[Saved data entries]
====================
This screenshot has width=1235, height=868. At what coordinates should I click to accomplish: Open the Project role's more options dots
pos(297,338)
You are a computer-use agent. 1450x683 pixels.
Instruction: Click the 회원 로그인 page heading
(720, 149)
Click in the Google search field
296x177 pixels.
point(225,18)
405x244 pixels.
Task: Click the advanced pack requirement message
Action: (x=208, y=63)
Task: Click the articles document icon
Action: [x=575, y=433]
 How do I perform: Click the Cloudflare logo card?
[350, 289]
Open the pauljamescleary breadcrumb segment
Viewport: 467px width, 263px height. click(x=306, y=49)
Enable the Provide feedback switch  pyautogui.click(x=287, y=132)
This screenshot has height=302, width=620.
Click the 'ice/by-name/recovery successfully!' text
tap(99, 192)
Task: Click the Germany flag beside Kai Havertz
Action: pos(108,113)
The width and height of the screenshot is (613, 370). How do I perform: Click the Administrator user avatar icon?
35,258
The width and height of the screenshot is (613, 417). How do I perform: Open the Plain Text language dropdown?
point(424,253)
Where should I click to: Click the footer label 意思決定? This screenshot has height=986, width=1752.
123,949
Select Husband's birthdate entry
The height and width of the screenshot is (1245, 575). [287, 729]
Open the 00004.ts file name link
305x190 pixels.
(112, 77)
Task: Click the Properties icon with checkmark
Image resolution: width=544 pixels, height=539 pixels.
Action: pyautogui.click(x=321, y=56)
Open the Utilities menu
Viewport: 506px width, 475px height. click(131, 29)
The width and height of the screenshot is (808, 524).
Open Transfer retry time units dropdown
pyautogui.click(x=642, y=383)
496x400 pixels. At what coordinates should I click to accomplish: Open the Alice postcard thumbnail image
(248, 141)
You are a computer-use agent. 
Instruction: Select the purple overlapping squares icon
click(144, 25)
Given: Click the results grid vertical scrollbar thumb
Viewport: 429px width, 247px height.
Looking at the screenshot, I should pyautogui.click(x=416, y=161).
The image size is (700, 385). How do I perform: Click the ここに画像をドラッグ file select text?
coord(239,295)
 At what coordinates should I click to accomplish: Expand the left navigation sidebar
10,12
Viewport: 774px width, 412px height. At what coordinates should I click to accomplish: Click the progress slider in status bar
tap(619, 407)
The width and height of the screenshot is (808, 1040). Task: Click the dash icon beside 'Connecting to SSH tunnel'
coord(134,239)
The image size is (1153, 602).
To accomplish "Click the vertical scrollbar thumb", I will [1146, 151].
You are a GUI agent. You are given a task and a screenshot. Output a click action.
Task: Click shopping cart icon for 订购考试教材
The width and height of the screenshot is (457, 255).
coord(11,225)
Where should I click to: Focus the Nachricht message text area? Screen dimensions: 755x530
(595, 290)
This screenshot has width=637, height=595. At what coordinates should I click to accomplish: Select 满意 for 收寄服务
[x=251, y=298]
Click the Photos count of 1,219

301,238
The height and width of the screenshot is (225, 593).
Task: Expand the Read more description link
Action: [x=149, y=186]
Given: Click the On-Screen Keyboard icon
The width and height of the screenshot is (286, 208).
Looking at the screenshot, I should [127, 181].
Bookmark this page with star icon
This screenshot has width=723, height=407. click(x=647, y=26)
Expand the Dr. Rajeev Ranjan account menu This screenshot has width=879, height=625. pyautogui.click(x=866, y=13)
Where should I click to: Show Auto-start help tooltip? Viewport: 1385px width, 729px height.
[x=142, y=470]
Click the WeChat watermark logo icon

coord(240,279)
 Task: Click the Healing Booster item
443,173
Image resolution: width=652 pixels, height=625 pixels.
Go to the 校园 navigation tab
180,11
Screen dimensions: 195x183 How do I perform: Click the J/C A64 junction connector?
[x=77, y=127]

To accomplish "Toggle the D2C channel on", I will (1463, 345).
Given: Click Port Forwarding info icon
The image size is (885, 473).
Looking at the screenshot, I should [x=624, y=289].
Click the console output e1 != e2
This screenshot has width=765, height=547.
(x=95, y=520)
====================
▶ _EXERCISE GOAL_: Set down nothing but the lines from the one containing "Viewport: 774px width, 412px" through the end of the entries above, exactly as written, both ends counted.

▶ _COMPLETED EXERCISE_:
Viewport: 774px width, 412px height. At what coordinates should I click to accomplish: Click the progress slider in status bar
tap(619, 407)
The width and height of the screenshot is (808, 1040). Task: Click the dash icon beside 'Connecting to SSH tunnel'
coord(134,239)
The image size is (1153, 602).
To accomplish "Click the vertical scrollbar thumb", I will [1146, 151].
You are a GUI agent. You are given a task and a screenshot. Output a click action.
Task: Click shopping cart icon for 订购考试教材
The width and height of the screenshot is (457, 255).
coord(11,225)
Where should I click to: Focus the Nachricht message text area? Screen dimensions: 755x530
(595, 290)
This screenshot has width=637, height=595. At what coordinates should I click to accomplish: Select 满意 for 收寄服务
[x=251, y=298]
Click the Photos count of 1,219

301,238
The height and width of the screenshot is (225, 593).
Task: Expand the Read more description link
Action: [x=149, y=186]
Given: Click the On-Screen Keyboard icon
The width and height of the screenshot is (286, 208).
Looking at the screenshot, I should [127, 181].
Bookmark this page with star icon
This screenshot has width=723, height=407. click(x=647, y=26)
Expand the Dr. Rajeev Ranjan account menu This screenshot has width=879, height=625. pyautogui.click(x=866, y=13)
Where should I click to: Show Auto-start help tooltip? Viewport: 1385px width, 729px height.
[x=142, y=470]
Click the WeChat watermark logo icon

coord(240,279)
 Task: Click the Healing Booster item
443,173
Image resolution: width=652 pixels, height=625 pixels.
Go to the 校园 navigation tab
180,11
Screen dimensions: 195x183 How do I perform: Click the J/C A64 junction connector?
[x=77, y=127]

To accomplish "Toggle the D2C channel on", I will (1463, 345).
Given: Click Port Forwarding info icon
The image size is (885, 473).
Looking at the screenshot, I should [x=624, y=289].
Click the console output e1 != e2
This screenshot has width=765, height=547.
(x=95, y=520)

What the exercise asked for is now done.